■ Task goal
Would you pull out every line of the material that contains the string "screenshot"?
■ ■ ■ ■ ■
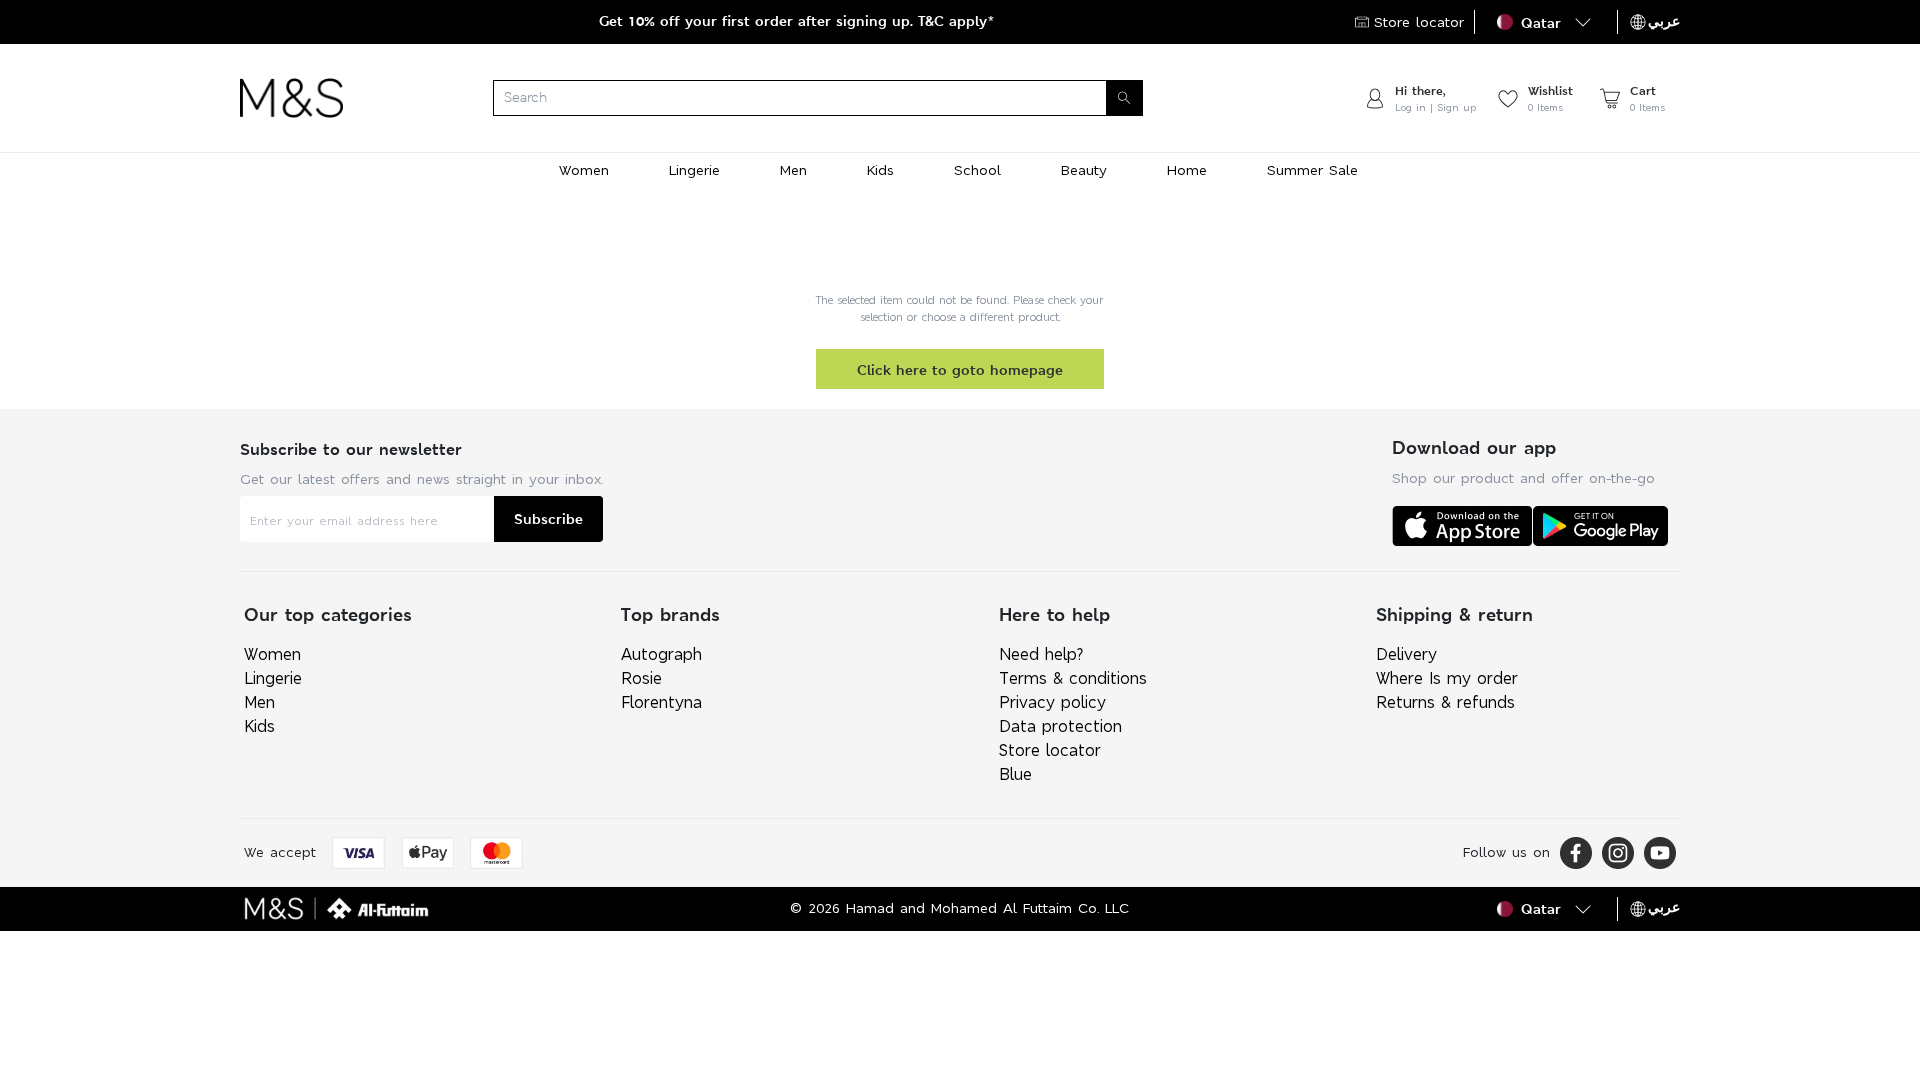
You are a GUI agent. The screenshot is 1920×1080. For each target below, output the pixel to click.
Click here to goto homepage (960, 369)
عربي (1664, 21)
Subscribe (548, 518)
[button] (1546, 22)
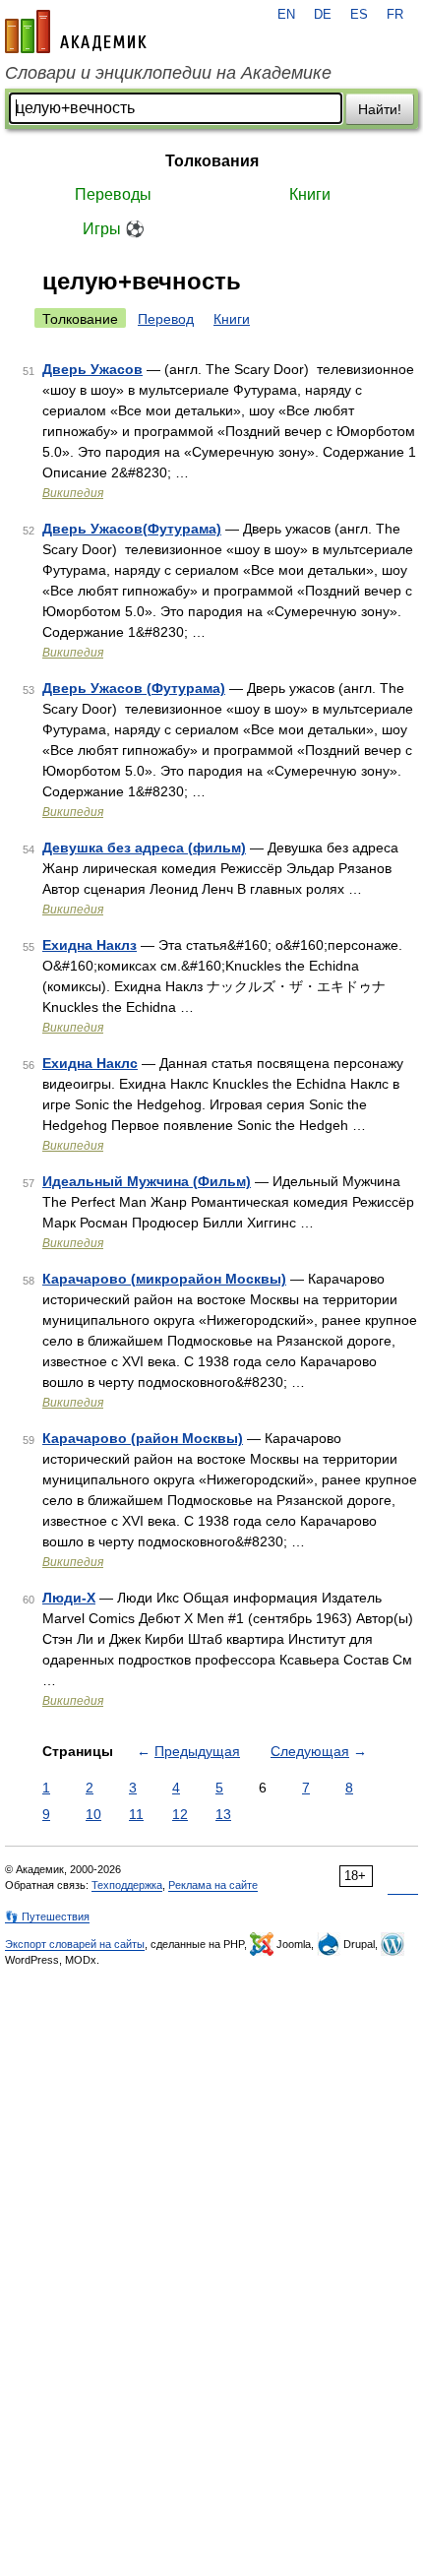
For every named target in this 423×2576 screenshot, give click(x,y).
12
■ ■ ■ ■ ■
■ Result
You are a GUI agent. The screenshot is 1920×1080. For each target below, output the pixel to click.
For every named target in this 423×2576 screenshot, give click(x,y).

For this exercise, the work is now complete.